_TASK STATEMENT_
Count the lines in the records that contain the string "link", treating uppercase and lowercase as different. Give only the number.

(Items from a dataset)

◆ ◆ ◆ ◆ ◆ ◆ ◆

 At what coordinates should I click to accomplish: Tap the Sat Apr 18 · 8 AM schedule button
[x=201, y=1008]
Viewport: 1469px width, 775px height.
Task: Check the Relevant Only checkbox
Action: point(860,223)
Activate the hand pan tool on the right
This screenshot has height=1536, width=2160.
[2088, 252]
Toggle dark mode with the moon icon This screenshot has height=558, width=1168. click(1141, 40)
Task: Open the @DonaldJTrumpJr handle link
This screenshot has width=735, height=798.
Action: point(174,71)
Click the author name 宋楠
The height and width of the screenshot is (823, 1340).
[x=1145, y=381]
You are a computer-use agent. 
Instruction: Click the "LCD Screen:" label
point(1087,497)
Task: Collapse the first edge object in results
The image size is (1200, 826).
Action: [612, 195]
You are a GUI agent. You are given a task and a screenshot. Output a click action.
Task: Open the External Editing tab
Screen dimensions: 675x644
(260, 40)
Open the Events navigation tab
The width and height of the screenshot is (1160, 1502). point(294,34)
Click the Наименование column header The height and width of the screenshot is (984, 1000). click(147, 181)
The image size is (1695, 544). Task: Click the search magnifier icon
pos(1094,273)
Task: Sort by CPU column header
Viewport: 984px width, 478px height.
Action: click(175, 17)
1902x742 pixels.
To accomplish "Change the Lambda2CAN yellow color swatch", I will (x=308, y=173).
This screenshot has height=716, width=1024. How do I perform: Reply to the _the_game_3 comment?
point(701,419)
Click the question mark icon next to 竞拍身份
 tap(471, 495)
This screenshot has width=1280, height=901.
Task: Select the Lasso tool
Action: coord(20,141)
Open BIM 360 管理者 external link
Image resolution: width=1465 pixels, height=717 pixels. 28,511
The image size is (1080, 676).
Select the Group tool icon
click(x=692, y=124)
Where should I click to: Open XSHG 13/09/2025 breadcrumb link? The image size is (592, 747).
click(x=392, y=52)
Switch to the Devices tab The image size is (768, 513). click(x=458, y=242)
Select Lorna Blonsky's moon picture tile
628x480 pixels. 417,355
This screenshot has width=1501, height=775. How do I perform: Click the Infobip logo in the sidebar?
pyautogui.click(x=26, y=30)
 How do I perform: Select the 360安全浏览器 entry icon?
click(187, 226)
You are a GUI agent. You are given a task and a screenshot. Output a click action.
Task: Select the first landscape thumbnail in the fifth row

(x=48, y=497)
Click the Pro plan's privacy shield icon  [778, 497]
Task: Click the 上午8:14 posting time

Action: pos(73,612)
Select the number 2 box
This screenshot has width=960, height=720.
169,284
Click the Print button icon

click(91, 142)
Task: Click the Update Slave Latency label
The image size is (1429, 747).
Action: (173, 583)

◆ ◆ ◆ ◆ ◆ ◆ ◆

_RESPONSE TO THIS EXERCISE_
3